**What is being asked:**
Reproduce each of the rows below verbatim, omitting the pictures from your output.

---

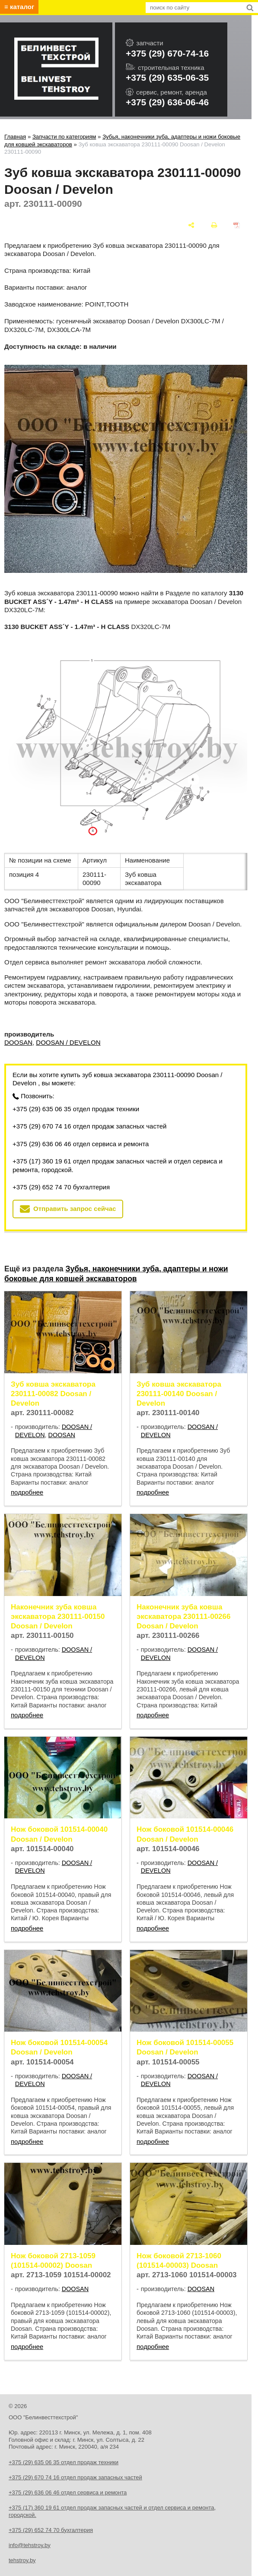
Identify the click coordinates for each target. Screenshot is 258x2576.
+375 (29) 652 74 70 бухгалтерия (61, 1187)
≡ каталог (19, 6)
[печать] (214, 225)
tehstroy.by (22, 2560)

---

**Task solution:**
Identify the click coordinates for each target. Screenshot is 258x2576.
+375 (29) 652 74 70 бухгалтерия (61, 1187)
≡ каталог (19, 6)
[печать] (214, 225)
tehstroy.by (22, 2560)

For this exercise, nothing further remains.